BEGIN

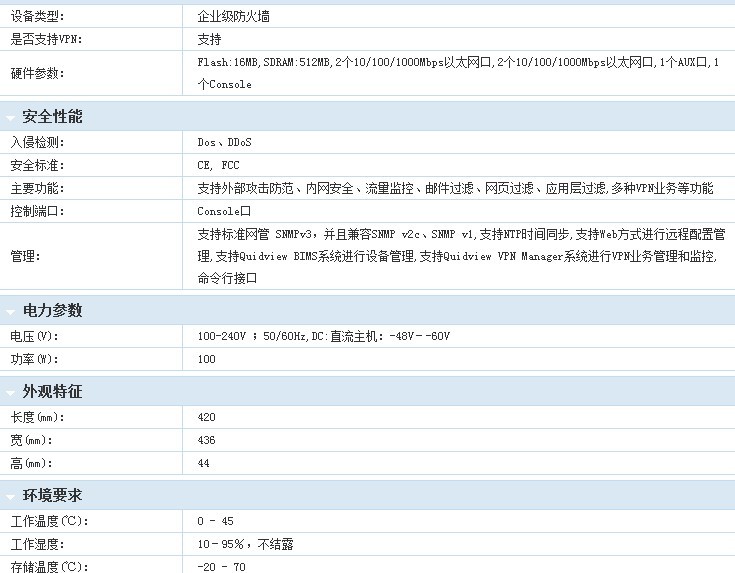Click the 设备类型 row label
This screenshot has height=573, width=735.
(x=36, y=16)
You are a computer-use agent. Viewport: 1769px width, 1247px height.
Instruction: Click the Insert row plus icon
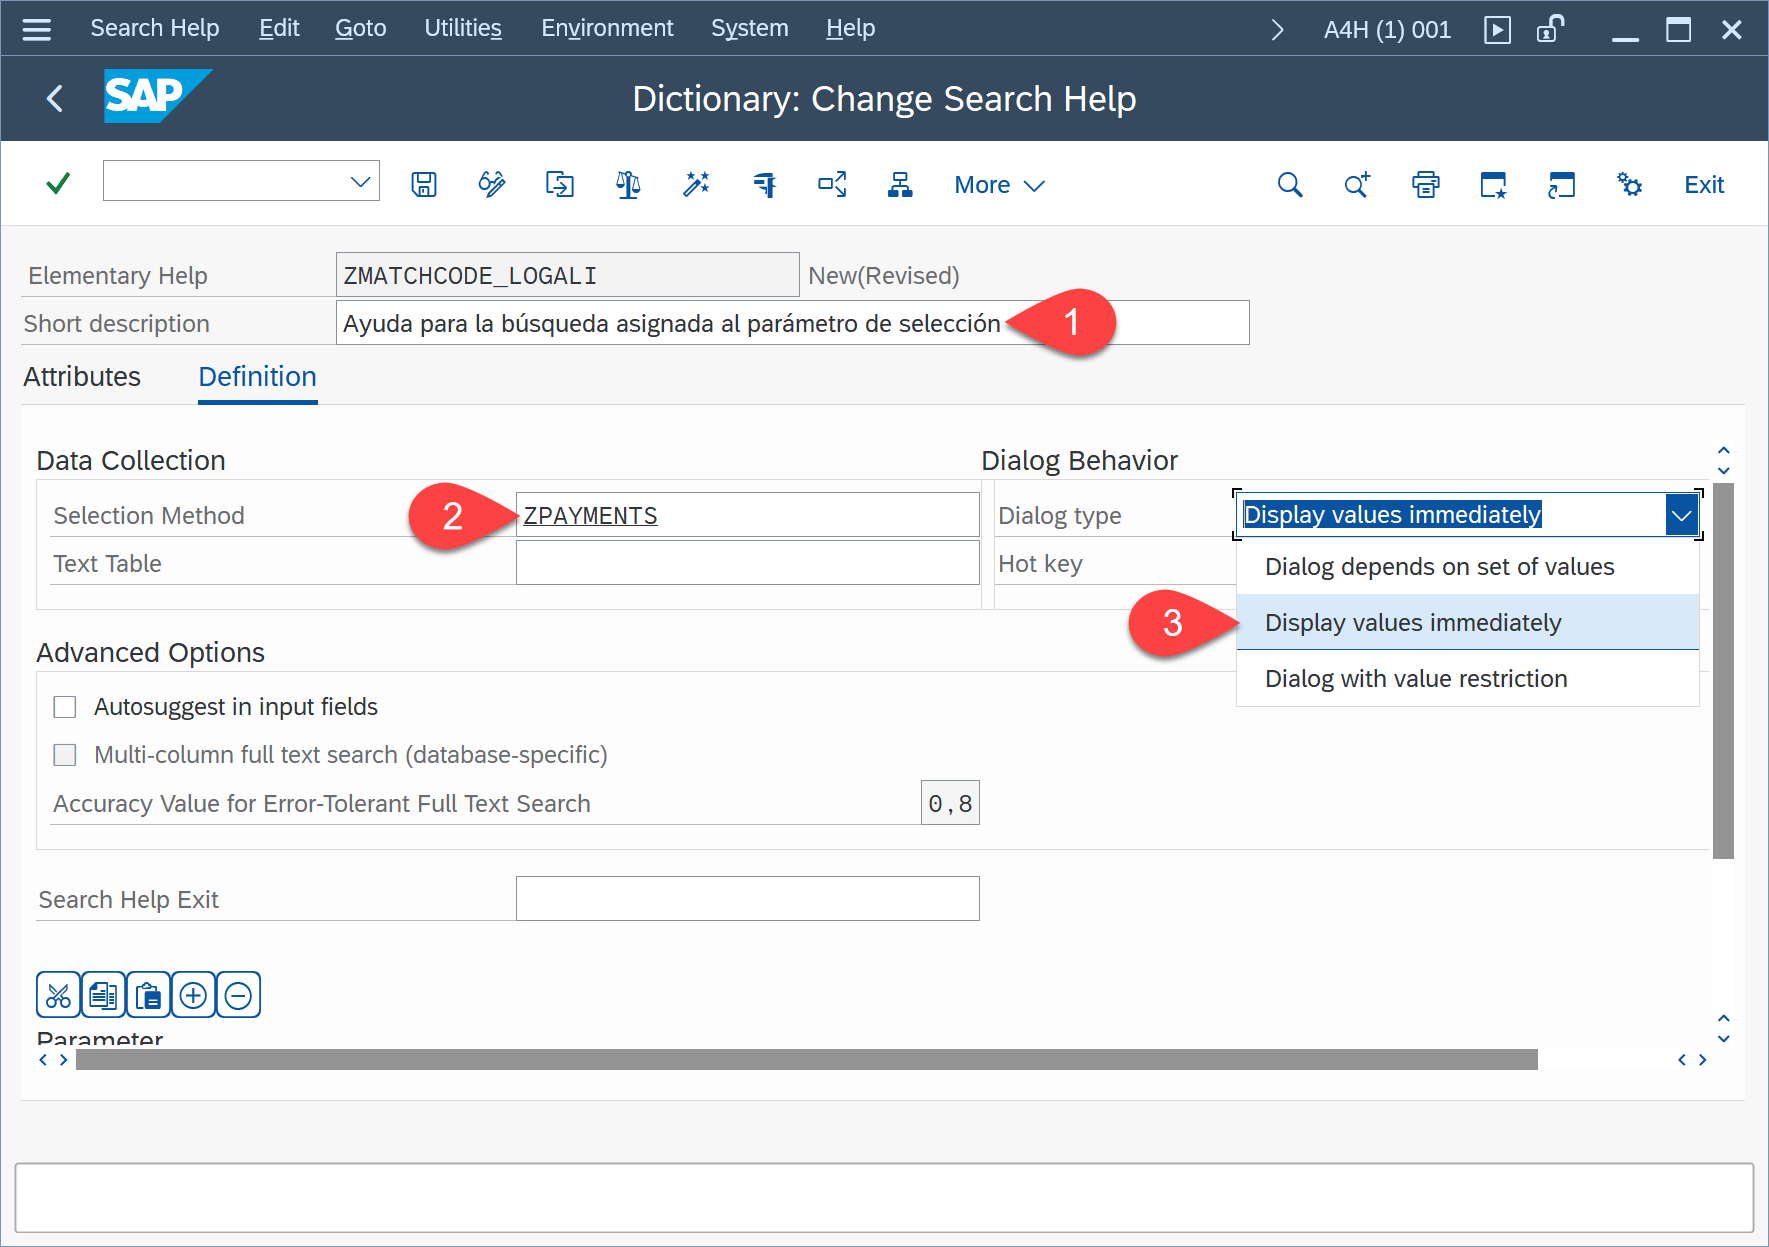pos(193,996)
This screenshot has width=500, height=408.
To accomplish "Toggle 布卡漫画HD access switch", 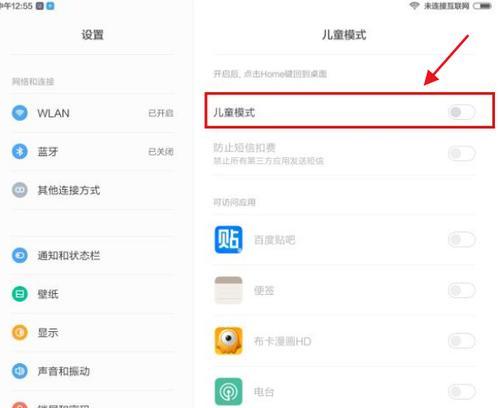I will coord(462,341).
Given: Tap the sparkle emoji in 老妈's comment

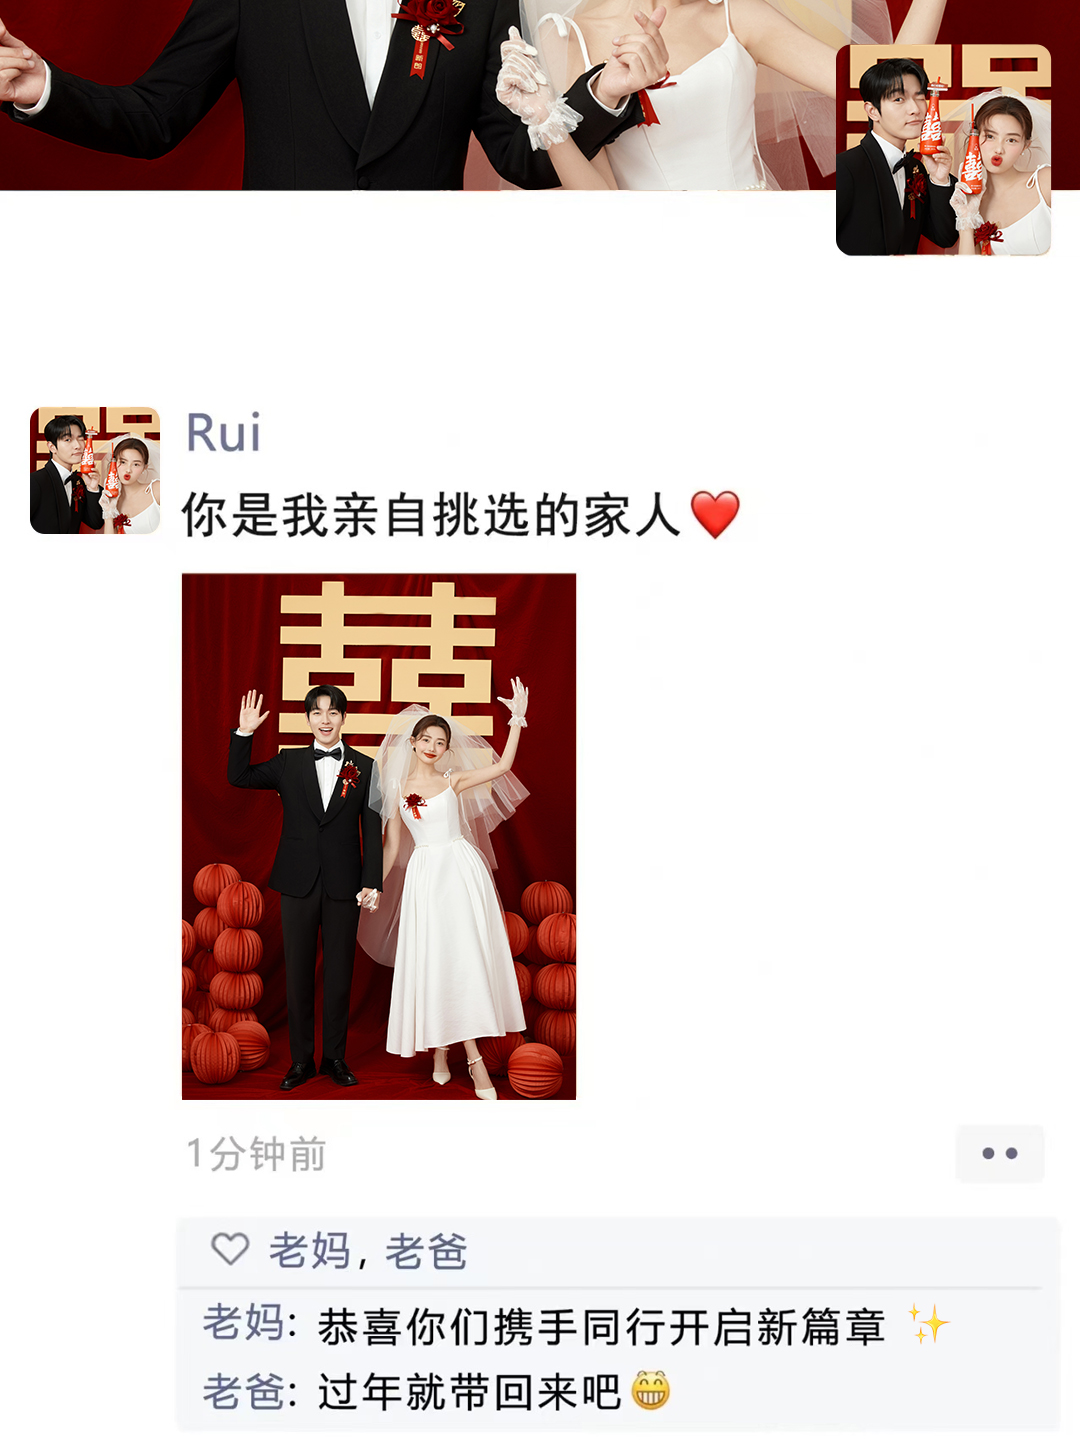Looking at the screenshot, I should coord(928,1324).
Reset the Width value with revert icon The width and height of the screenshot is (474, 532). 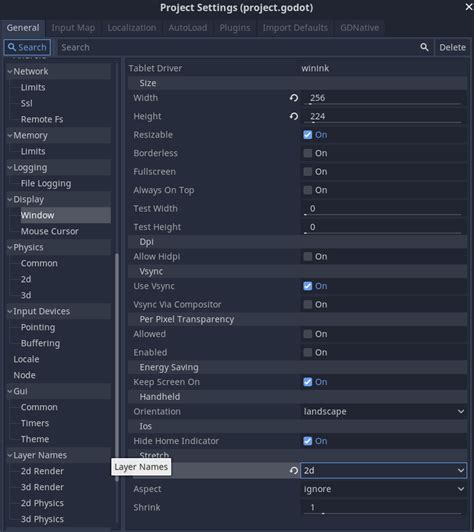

END

* What needs to be done *
Starting at the line that contains "Given: Tap the sparkle emoji in 老妈's comment", write out exactly each line through the last one in the listing above, leaving out the pictures and adding nothing else.

* Exercise answer *
Given: Tap the sparkle emoji in 老妈's comment

Looking at the screenshot, I should coord(928,1324).
Reset the Width value with revert icon The width and height of the screenshot is (474, 532). 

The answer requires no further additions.